Script to extract pages with string from multiple PDF files

Karl Heinz Kremer has posted a very useful Java script here. It can be used to extract each page from a set of multiple PDFs that contains a specific string. The script is posted below.


  • You can execute this script in Adobe Acrobat XI by going to Tools . . . Action Wizard . . . Create New Action.

  • In the new dialog box which pops us, from the tools menu on the left, in the 'More Tools' drop down menu, select 'Execute JavaScript'.

  • Click on 'Specify Settings' and then enter the script.

  • Edit the script so the string you want to search for is listed in quotes on the line which begins, 'var stringToSearchFor'.

  • Be sure to uncheck the 'Prompt User' box.

  • Name and save the action.

  • Run the action from the Action Wizard section of Tools.

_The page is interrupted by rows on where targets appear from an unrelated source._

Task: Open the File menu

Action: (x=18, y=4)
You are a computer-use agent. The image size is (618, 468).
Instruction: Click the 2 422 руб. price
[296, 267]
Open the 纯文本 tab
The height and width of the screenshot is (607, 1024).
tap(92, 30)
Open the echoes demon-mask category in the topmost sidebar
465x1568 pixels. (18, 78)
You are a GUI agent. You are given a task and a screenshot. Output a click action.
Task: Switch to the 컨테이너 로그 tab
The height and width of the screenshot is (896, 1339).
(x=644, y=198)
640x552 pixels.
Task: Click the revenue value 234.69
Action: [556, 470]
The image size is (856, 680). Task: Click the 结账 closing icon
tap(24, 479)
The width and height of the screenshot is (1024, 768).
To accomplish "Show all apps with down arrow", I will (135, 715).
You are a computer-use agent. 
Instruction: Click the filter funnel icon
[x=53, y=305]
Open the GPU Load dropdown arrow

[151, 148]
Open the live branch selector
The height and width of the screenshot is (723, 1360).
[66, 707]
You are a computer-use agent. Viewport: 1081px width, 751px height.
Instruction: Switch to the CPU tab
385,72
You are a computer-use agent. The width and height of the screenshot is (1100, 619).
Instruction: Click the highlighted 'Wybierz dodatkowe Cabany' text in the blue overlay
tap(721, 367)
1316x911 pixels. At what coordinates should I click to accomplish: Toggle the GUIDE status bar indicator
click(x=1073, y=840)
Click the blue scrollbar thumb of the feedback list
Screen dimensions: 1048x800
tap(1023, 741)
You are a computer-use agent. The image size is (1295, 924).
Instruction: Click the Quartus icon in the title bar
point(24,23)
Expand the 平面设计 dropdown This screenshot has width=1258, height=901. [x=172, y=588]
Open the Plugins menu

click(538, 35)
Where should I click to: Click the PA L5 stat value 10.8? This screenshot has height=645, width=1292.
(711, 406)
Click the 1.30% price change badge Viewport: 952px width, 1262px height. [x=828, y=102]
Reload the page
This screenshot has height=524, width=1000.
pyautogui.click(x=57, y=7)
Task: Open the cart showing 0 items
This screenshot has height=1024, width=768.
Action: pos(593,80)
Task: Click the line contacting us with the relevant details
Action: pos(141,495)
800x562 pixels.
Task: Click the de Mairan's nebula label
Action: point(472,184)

  • When the action is run you will be prompted to select either mulitple files or a folder.


  • After the script executes, you will be left with one PDF for each source file that only contains the pages from the source file which include the searched for string.




As always I tested this script tonight and confirmed that it works.




// Iterates over all pages and find a given string and extracts all

// pages on which that string is found to a new file.


var pageArray = [];


var stringToSearchFor = "Court";


for (var p = 0; p < this.numPages; p++) {

// iterate over all words

for (var n = 0; n < this.getPageNumWords(p); n++) {

if (this.getPageNthWord(p, n) == stringToSearchFor) {

pageArray.push(p);

break;

}

}

}


if (pageArray.length > 0) {

// extract all pages that contain the string into a new document

var d = app.newDoc(); // this will add a blank page - we need to remove that once we are done

for (var n = 0; n < pageArray.length; n++) {

d.insertPages( {

nPage: d.numPages-1,

cPath: this.path,

nStart: pageArray[n],

nEnd: pageArray[n],

} );

}


// remove the first page

d.deletePages(0);

}